習慣
知らなかった。2ヶ月続けると、物事は習慣になるらしい。
「そっかあ、2ヶ月でいいのかぁ」
私はその日から2日に1度、彼にメールを送るようになった。
平日も休日も、午後の6時くらいにメールを送る。
初めは午前中とかお昼とかに送ってたんだけど、この時間に送ると彼は寝るまで相手をしてくれることがわかった。どうもお昼は用事のはいることが多いらしい。
彼は来るもの拒まずで、ちゃんと返事を返してくれる。
たわいもないやり取りが4時間くらいまで続いてまた明日。
特に用がなくても私が質問を送って、半時間程度答えを待つ、そんな毎日が始まった。
私からメールが届くことも、返信を返すことも、彼の習慣になる。そうなってくれたら嬉しいなって、そう思ったんだ。

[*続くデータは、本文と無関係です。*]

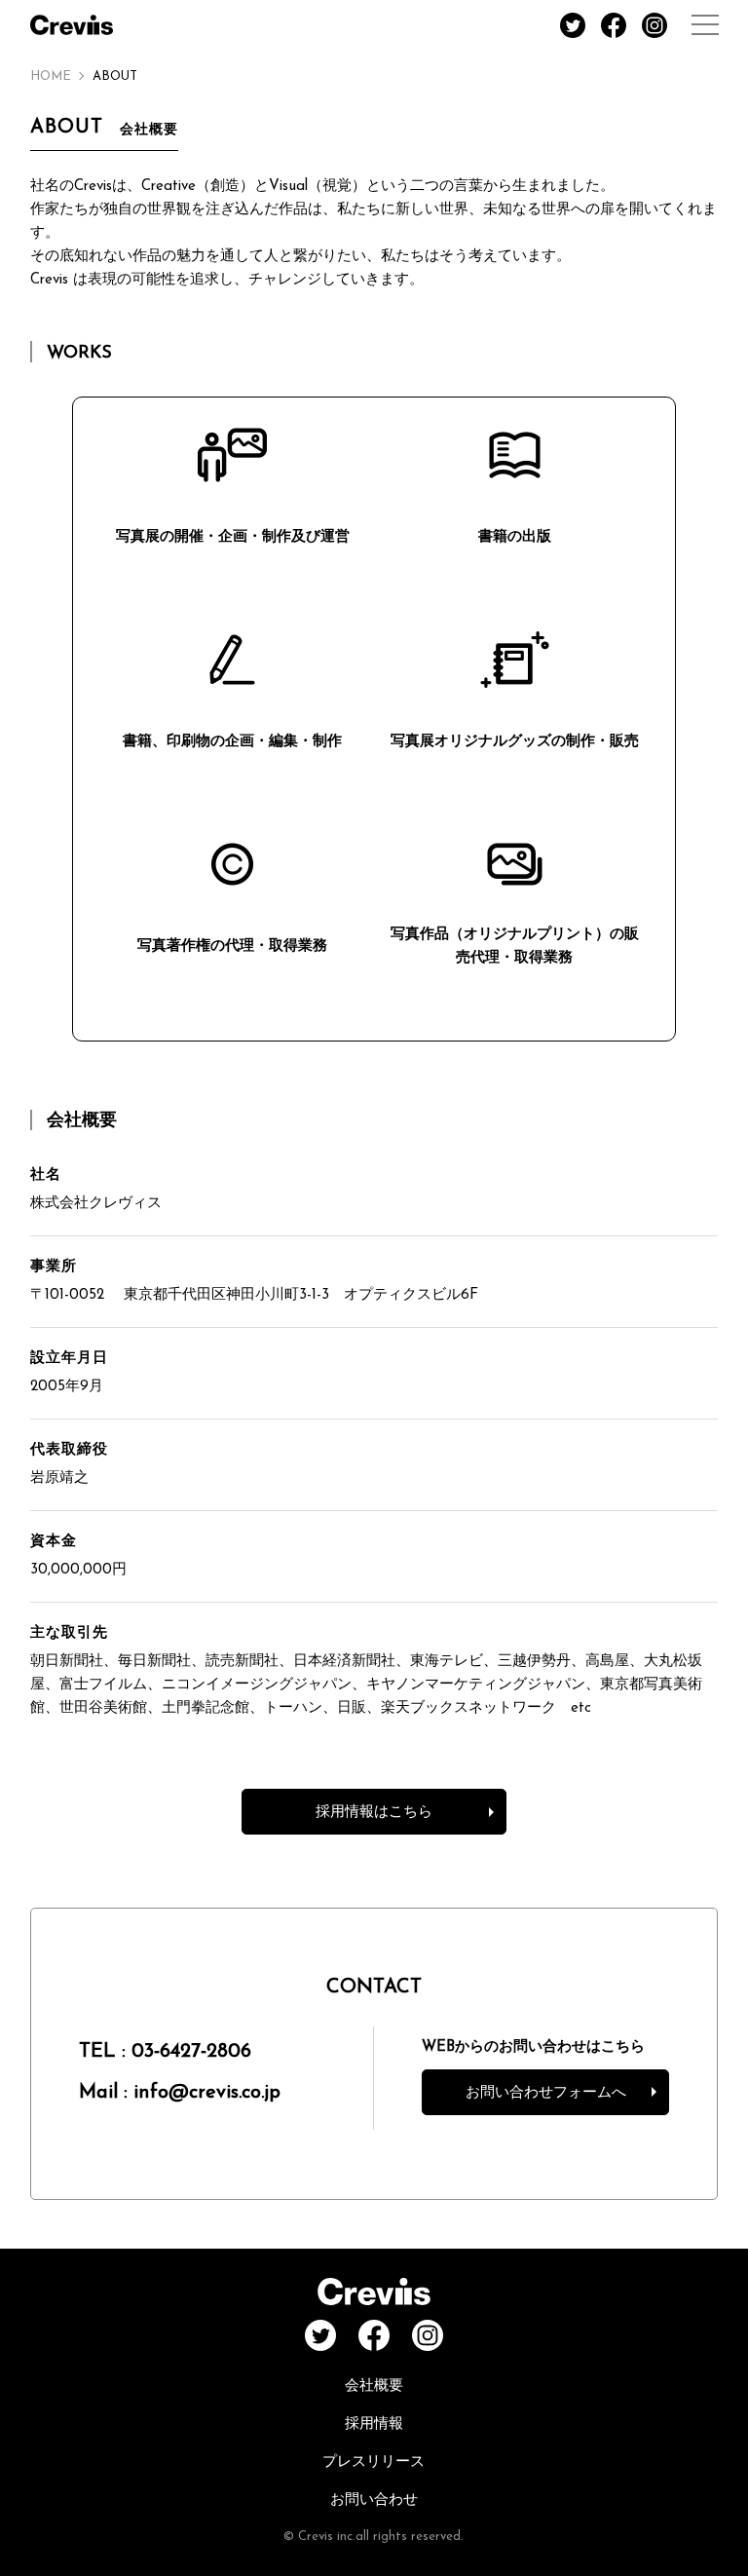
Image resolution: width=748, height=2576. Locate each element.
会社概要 (374, 2386)
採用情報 (374, 2424)
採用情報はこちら (374, 1812)
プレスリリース (373, 2462)
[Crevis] (71, 25)
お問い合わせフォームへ (546, 2093)
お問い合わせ (374, 2500)
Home (50, 76)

「コンビニにねー、藤谷くんの好きそうなオレンジのチョコレートあったよー 買ったったー 明日やるー」
「あ、オレンジリキュールの?うまかったあれ」
「…たべたことあるの(^-^)?」
「いやしらないありがとうほんとごめん」
私のめんどくさいメールにもきちんと答えてくれる彼が好きで、遅くまで話す日が半年は続いた。
「今日の晩メシ?カップ麺」
「私はケーキでした!誕生日なんだ!祝え!」
「あー。ようやく俺に追いついたのかオメデトー」
「藤谷くん…私の背に追いつくのはいつなんだろうねえ…」
「寝るわ」
メールを始めて3ヶ月後くらいにはもう私の習慣になっていて、彼もきっと同じだろうと思ってた。
メールを待つのが楽しかった。催促のメールなんて送ったことはない。私の返事が遅かったことだって多かった。

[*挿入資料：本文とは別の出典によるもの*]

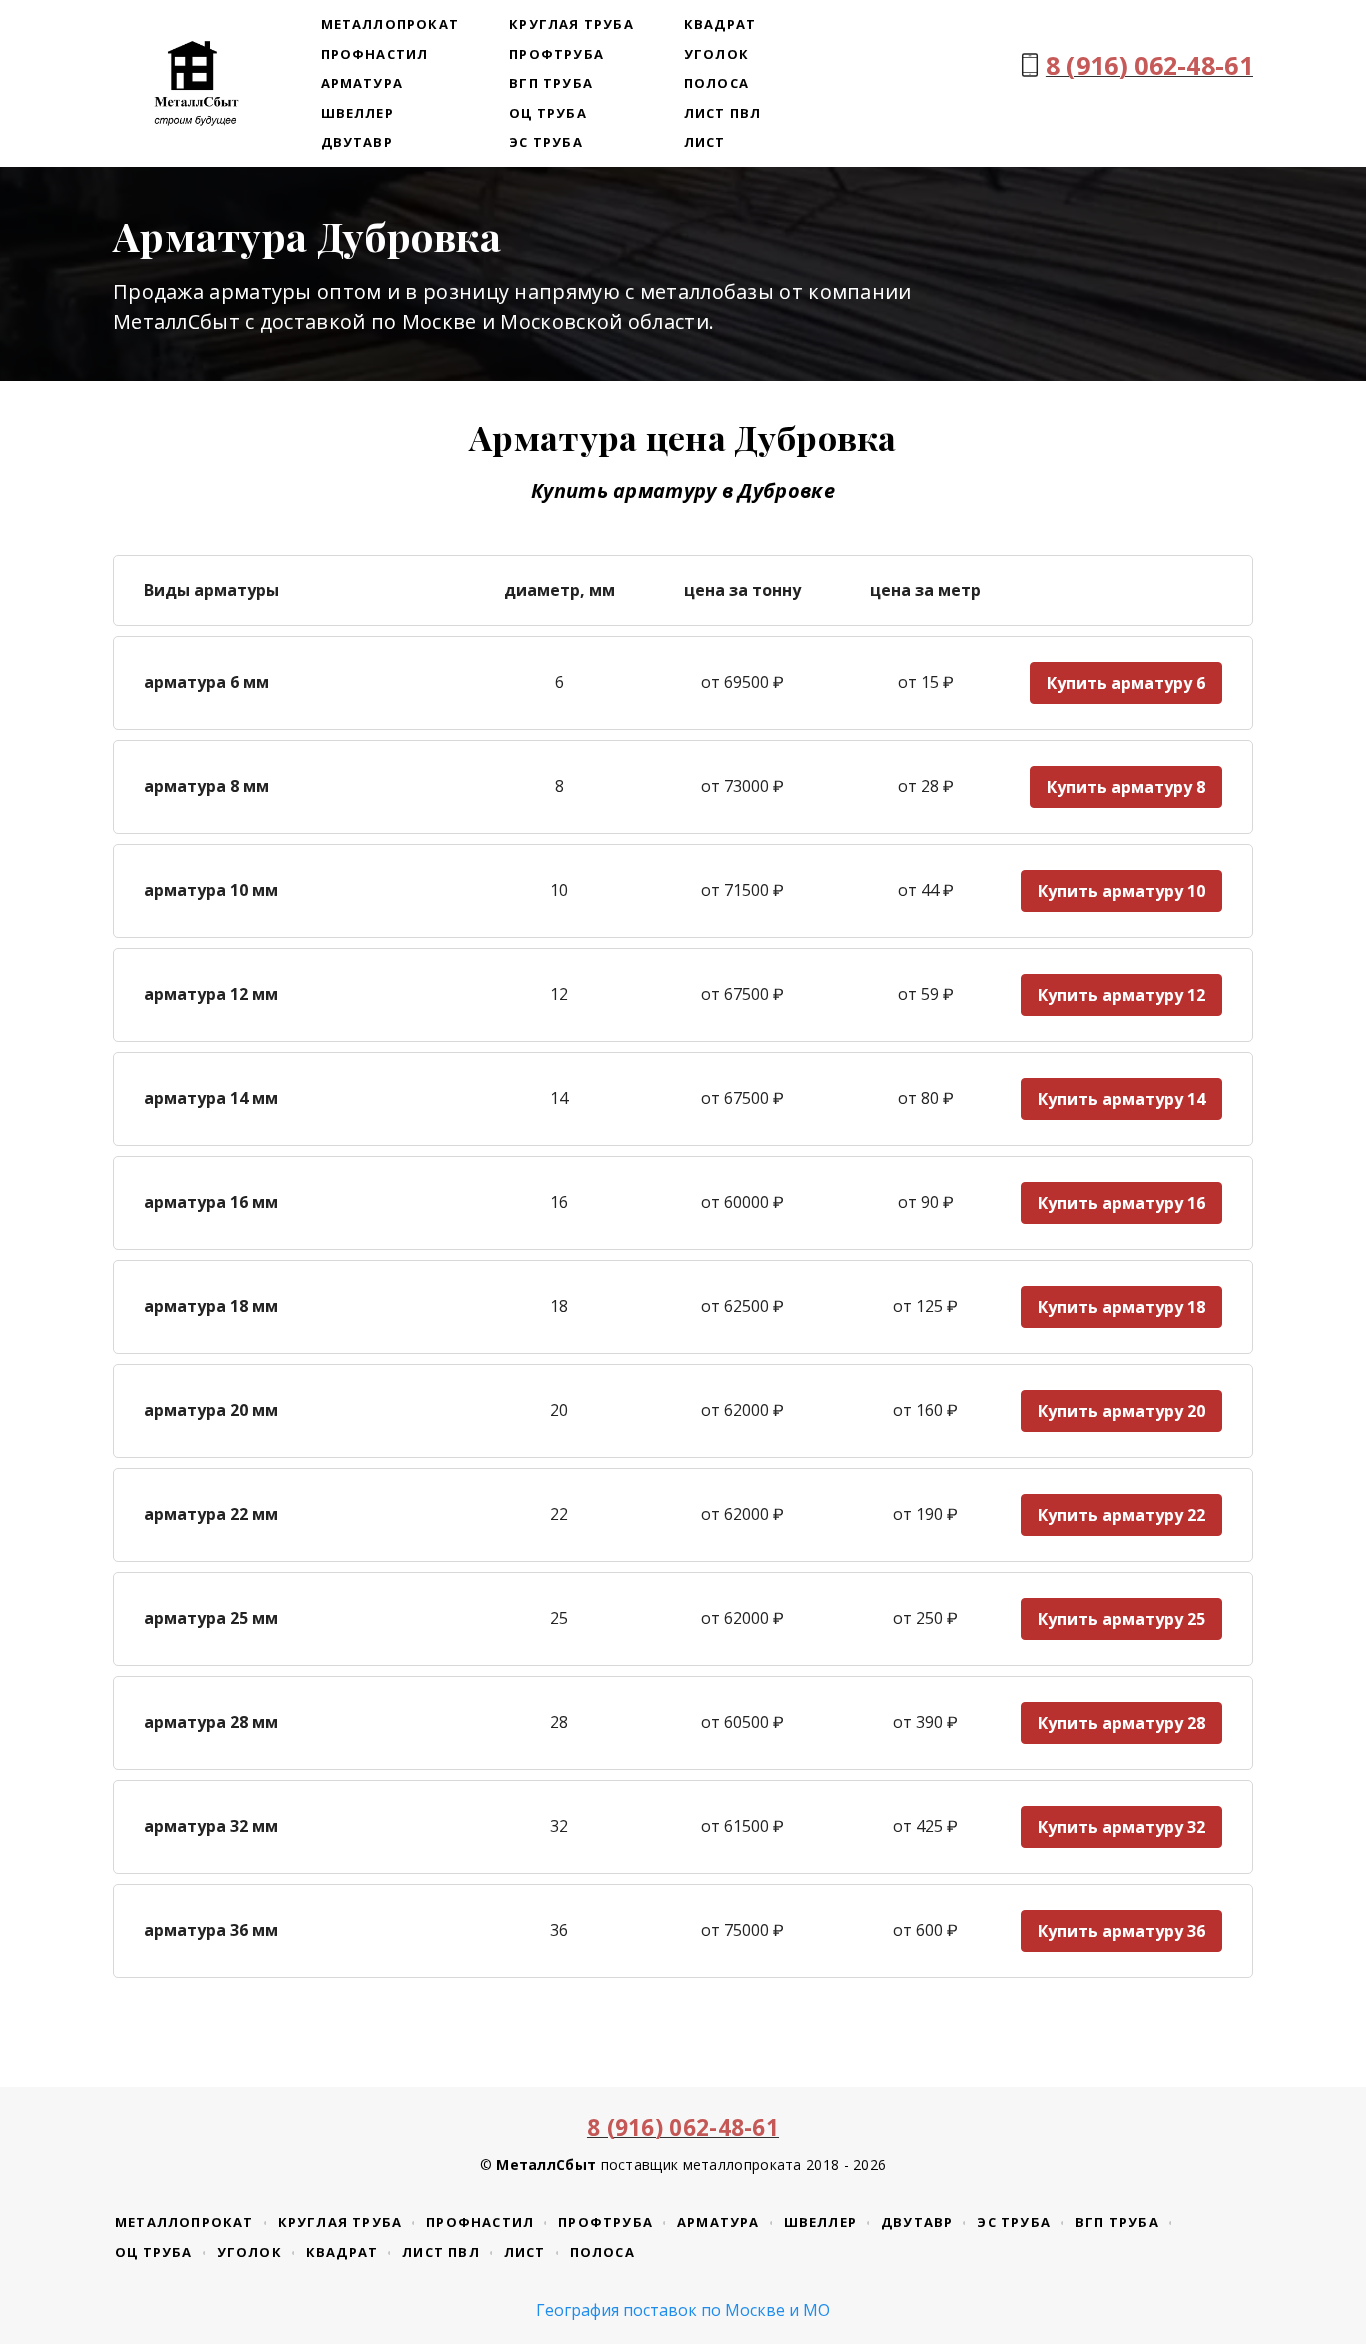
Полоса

「和菓子?うーん、私は桜餅かなー いやでもあれもすき 三食団子」
「毎食団子みたいになってるぞ。そういえばうちの近くの和菓子屋団子で有名なとこあるわ」
「団子!!!!!春はお花見ね!!!!!団子買ってきてね!!!!!!」
「いや、俺団子より桜餅の方が好き」
「じゃあふたつ*・゜゜・*:.。..。.:*・'(*゜▽゜*)'・*:.。. .。.:*・゜゜・*」
だから、知らなかった。
彼が、私の友人に迷惑だと愚痴っていたなんて。
「ねえ由佳。ちょっと頻繁に彼にメール送りすぎなんじゃない?」
どういうこと?と聞くと、彼、迷惑がってたわよなんて、渋々話すという風な口調で言った友人A。
うまくリアクションが取れなかった。
その日はすぐ家に帰って泣いた。
彼と友人Aは仲が良かった。学校では毎日といっていいほど2人で話してた。
だから私はメールで彼に近づいた。友人Aに邪魔されない。学校以外で時間を私に使ってくれる。そのことが嬉しくて。
メールに時間をたくさん使うのは嫌かなと、私も思った。でも嫌なことは嫌だと言ってくれると思ってた。それくらいの関係は築いていたつもりだし、自信もあった。

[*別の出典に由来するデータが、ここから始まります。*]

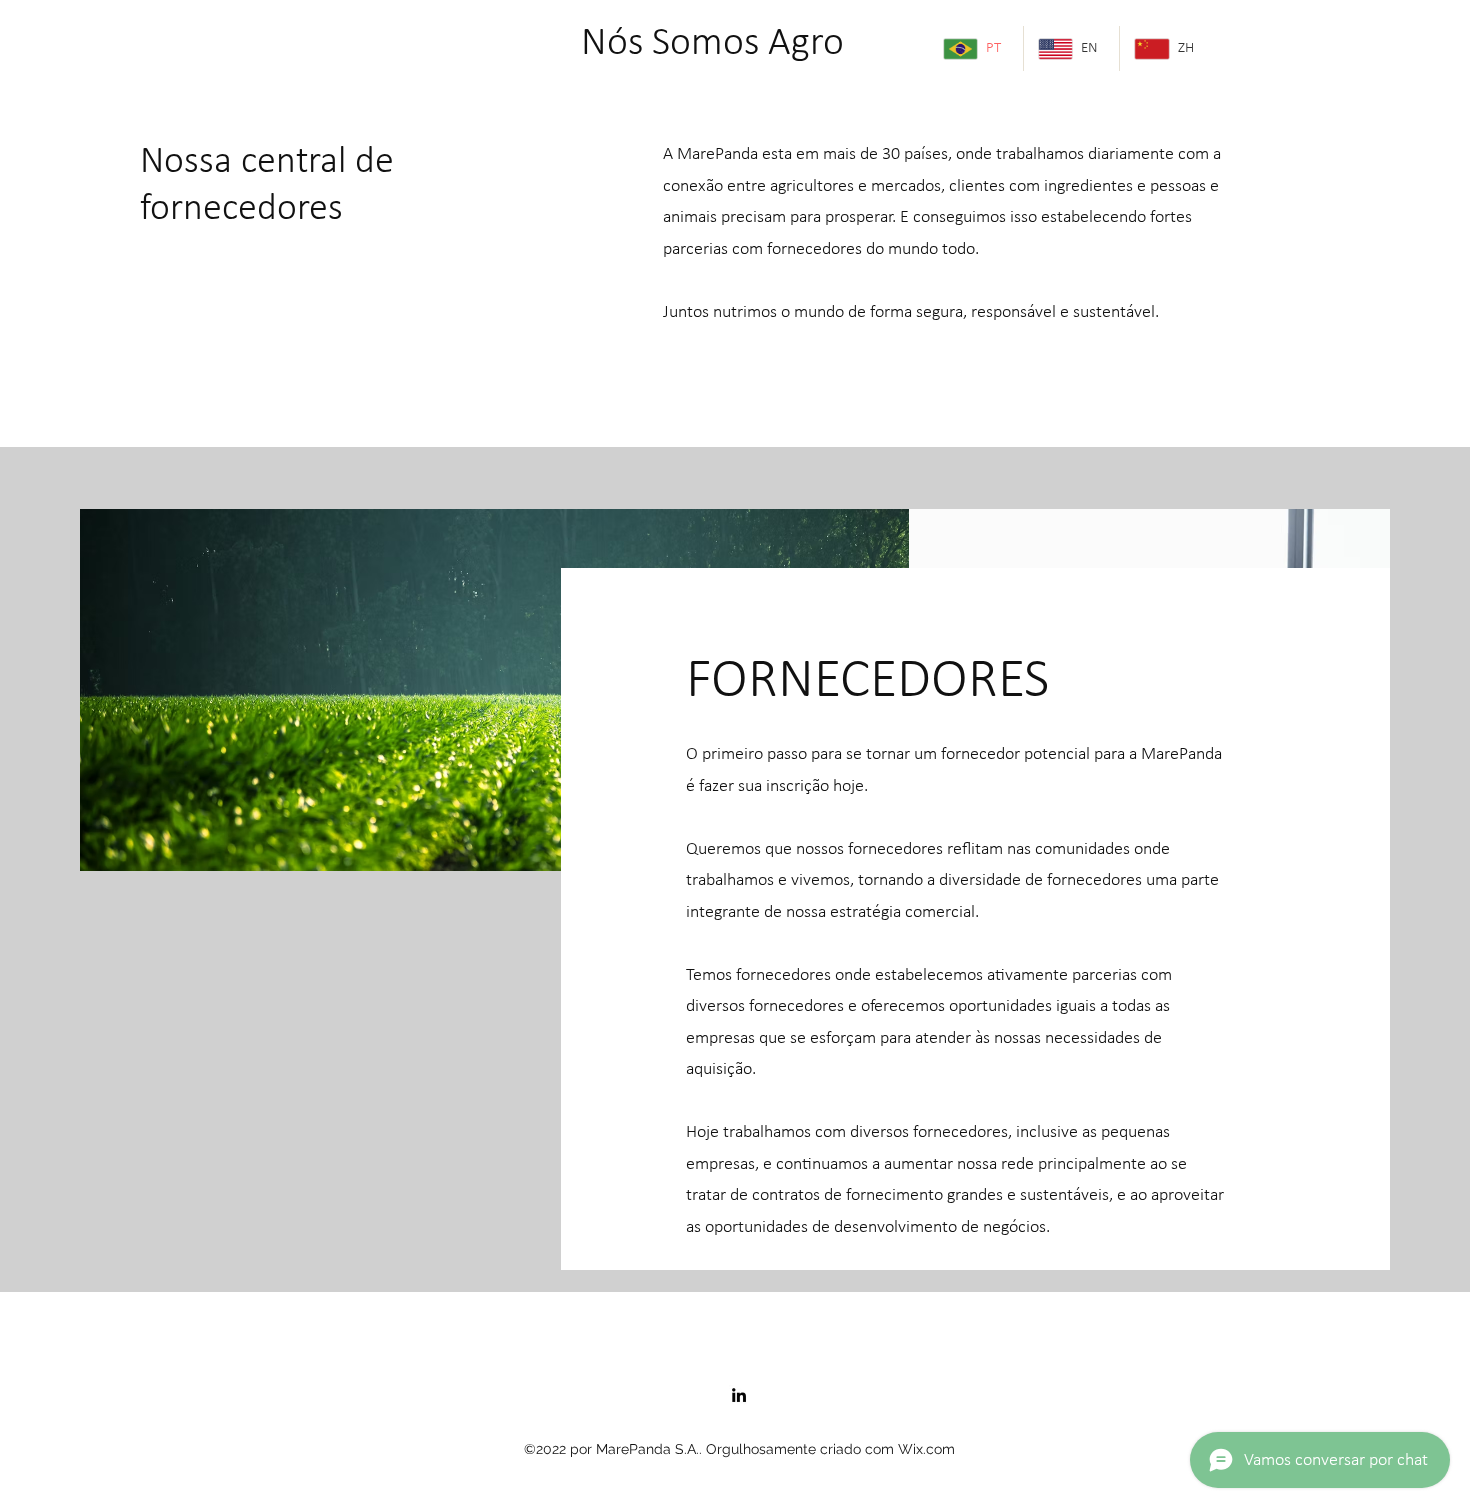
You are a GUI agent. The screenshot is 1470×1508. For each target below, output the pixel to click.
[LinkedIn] (739, 1395)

今時間大丈夫?とか、めんどくさくなったらメール切ってね。そう彼には伝えていた。
その度に彼はわかってるってって言って、私のメールに付き合ってくれた。
いつから2人で私を嘲笑っていたの。
いつから私の透けて見える好意を、馬鹿だなと笑って話のタネにしていたの。
彼は誤解だと言った。
私は信じられなかった。
何が本当でもよくなってしまった。
友人Aは彼の隣に居続け、私は新しい友人を作った。彼とはまったく話さなくなった。
私が連絡することで成り立っていた関係は、すぐになくなった。
友人Aのメールから数日後。
友人Aは、ごめんね、私の早とちりだった。
そう私に謝ったけど、だからなんだというのだろう。
私は笑ってうんもういいよと答えた。
なにがいいというのだろう。
彼と話さなくなって、連絡を取らなくなって、もう2ヶ月はとっくに過ぎた。
そんな日々は、もう習慣になってしまった。